== TRY IT ==
Could you repeat exactly the lines from the one containing "Click the arrow" through the last line of the records, with no pictures?

== STUDY MATERIAL ==
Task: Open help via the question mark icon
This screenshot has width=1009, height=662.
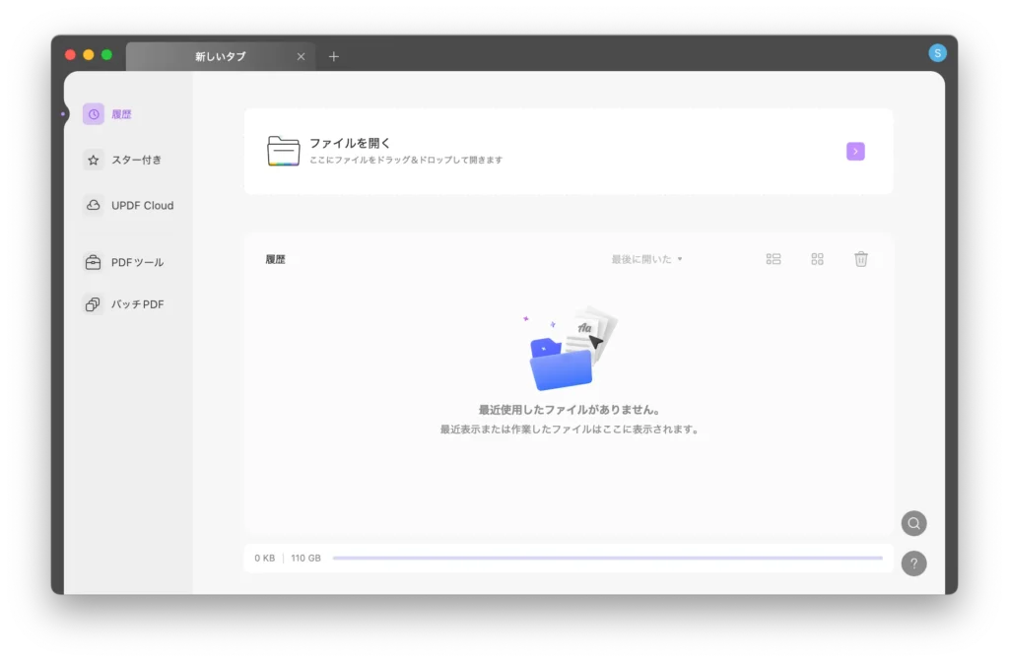Action: pyautogui.click(x=913, y=563)
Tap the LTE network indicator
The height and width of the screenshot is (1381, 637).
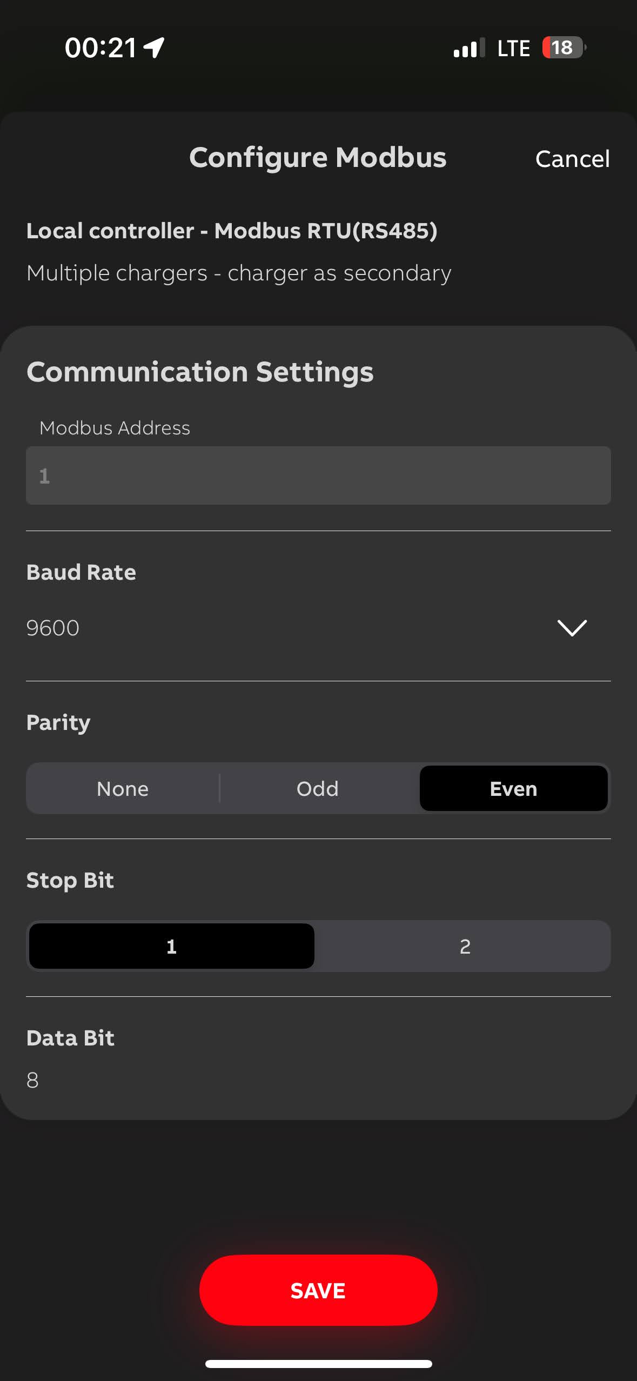(513, 48)
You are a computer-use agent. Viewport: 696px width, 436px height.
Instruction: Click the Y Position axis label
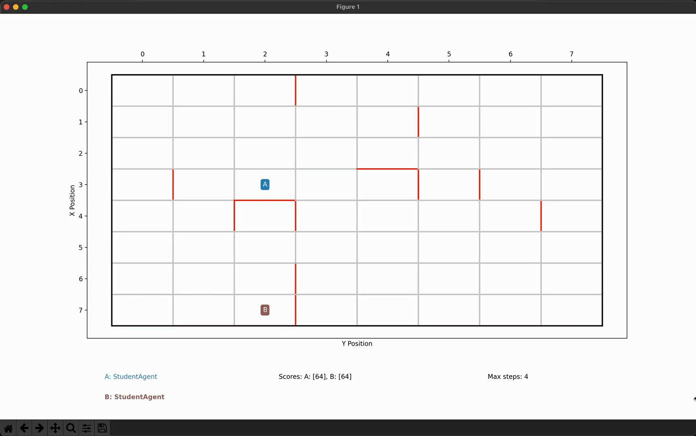pyautogui.click(x=357, y=344)
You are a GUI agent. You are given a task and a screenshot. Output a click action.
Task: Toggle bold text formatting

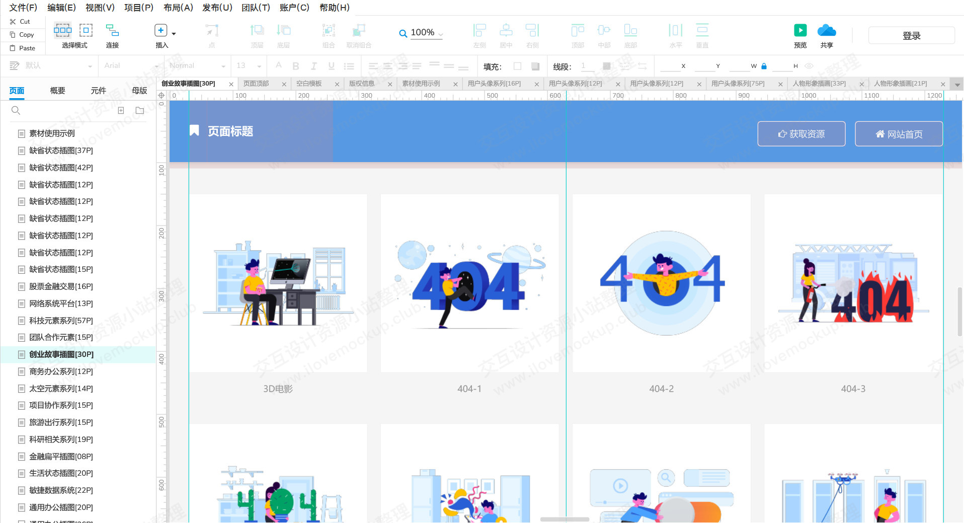tap(296, 66)

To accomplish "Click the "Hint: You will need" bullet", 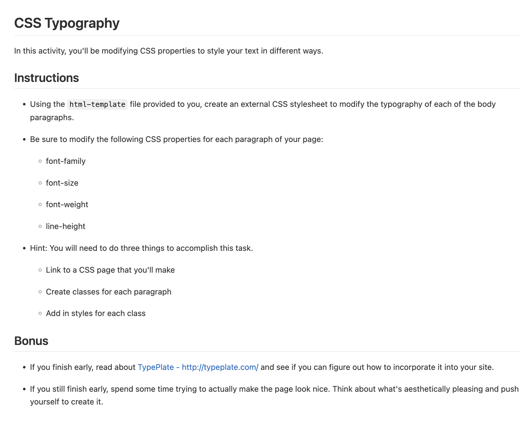I will [x=142, y=248].
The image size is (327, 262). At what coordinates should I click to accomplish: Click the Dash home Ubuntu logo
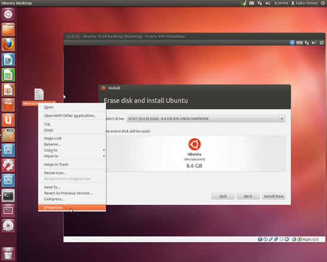[8, 14]
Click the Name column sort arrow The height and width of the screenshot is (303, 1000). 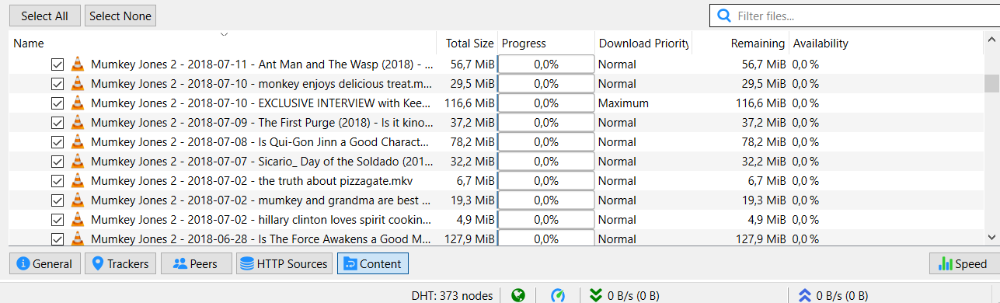224,34
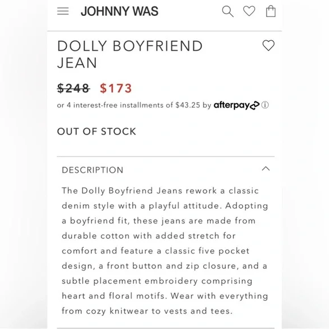
Task: Click description line starting 'The Dolly Boyfriend Jeans'
Action: point(160,191)
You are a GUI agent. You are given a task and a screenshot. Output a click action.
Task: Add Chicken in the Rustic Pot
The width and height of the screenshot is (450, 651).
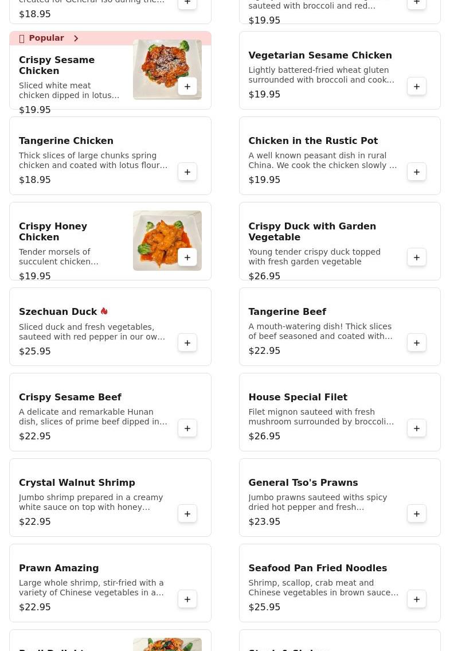click(416, 172)
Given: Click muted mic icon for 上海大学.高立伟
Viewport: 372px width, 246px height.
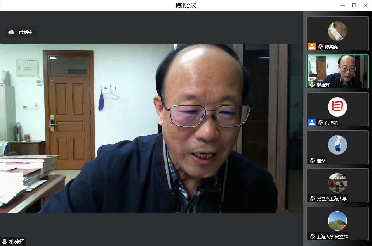Looking at the screenshot, I should pos(312,236).
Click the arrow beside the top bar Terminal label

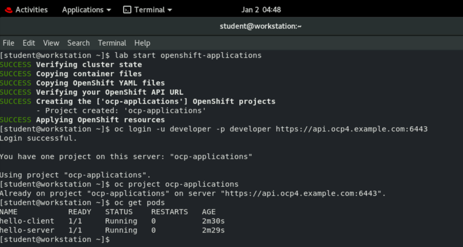click(x=170, y=10)
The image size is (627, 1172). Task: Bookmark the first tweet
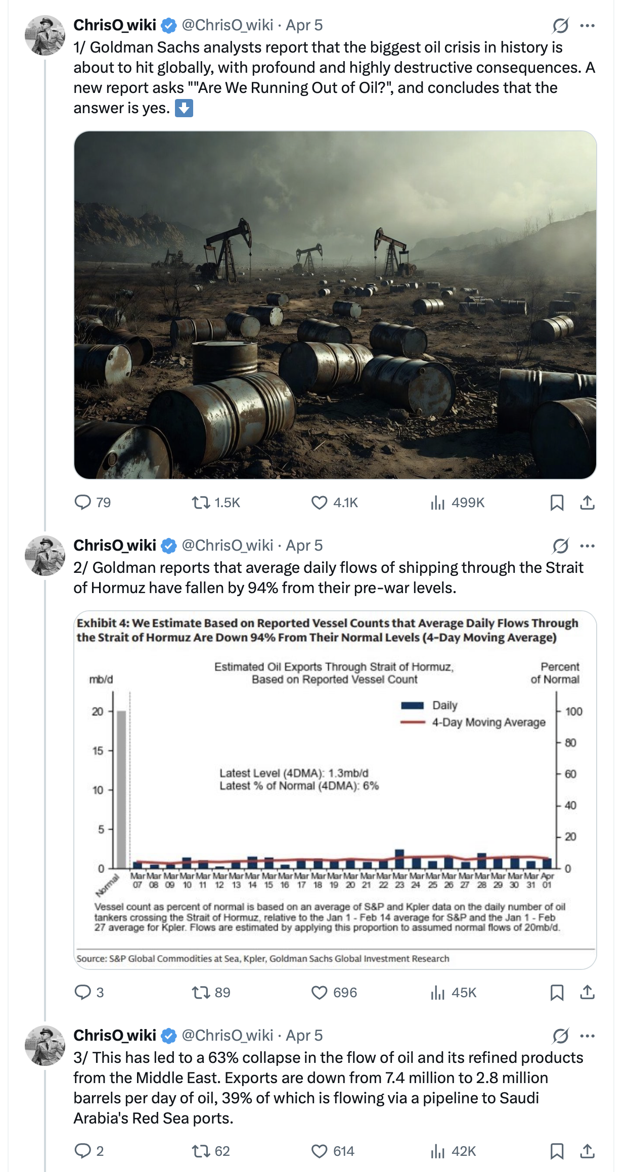pos(557,502)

== EXERCISE RESULT ==
Click the arrow beside the top bar Terminal label

click(x=170, y=10)
The image size is (627, 1172). Task: Bookmark the first tweet
pos(557,502)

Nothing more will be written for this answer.